The problem: Among the entries below, how many lines contain the string "first"? Only the number is wanted.
------------------------------------------------
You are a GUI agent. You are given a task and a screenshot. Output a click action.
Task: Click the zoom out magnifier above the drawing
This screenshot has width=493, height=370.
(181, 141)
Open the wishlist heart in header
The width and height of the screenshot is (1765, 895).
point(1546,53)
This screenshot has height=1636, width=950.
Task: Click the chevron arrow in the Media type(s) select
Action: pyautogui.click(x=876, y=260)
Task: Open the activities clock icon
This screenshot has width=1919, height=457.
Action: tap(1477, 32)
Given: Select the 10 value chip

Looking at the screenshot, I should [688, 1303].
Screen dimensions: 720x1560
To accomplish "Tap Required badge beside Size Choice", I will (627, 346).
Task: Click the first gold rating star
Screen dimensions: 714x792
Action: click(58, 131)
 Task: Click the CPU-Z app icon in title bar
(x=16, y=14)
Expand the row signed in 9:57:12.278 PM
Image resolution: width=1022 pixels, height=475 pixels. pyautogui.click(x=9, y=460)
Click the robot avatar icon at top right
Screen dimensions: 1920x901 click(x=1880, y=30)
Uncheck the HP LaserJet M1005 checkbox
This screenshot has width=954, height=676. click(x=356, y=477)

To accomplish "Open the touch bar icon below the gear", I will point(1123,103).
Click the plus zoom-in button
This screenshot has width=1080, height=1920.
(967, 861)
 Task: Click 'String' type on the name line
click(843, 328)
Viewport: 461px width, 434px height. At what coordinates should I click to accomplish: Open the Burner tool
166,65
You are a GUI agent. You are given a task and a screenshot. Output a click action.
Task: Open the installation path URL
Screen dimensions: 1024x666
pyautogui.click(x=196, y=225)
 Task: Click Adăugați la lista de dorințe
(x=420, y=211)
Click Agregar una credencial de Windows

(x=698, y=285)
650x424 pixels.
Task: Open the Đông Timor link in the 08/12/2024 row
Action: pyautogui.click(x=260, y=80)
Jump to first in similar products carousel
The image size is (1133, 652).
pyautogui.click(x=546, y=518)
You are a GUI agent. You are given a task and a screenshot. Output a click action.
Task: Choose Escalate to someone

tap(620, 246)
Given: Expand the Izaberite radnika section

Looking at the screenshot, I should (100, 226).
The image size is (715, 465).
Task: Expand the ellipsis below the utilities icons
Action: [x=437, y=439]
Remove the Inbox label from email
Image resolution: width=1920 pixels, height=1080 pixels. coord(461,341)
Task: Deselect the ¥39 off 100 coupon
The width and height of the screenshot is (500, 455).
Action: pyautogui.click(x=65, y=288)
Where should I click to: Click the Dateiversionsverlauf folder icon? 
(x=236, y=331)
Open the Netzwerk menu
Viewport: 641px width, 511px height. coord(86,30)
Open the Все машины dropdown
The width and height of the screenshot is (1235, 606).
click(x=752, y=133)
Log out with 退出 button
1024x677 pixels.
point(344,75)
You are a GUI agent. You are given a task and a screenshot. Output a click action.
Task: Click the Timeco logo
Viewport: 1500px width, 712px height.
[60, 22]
------------------------------------------------
Response to the task: 2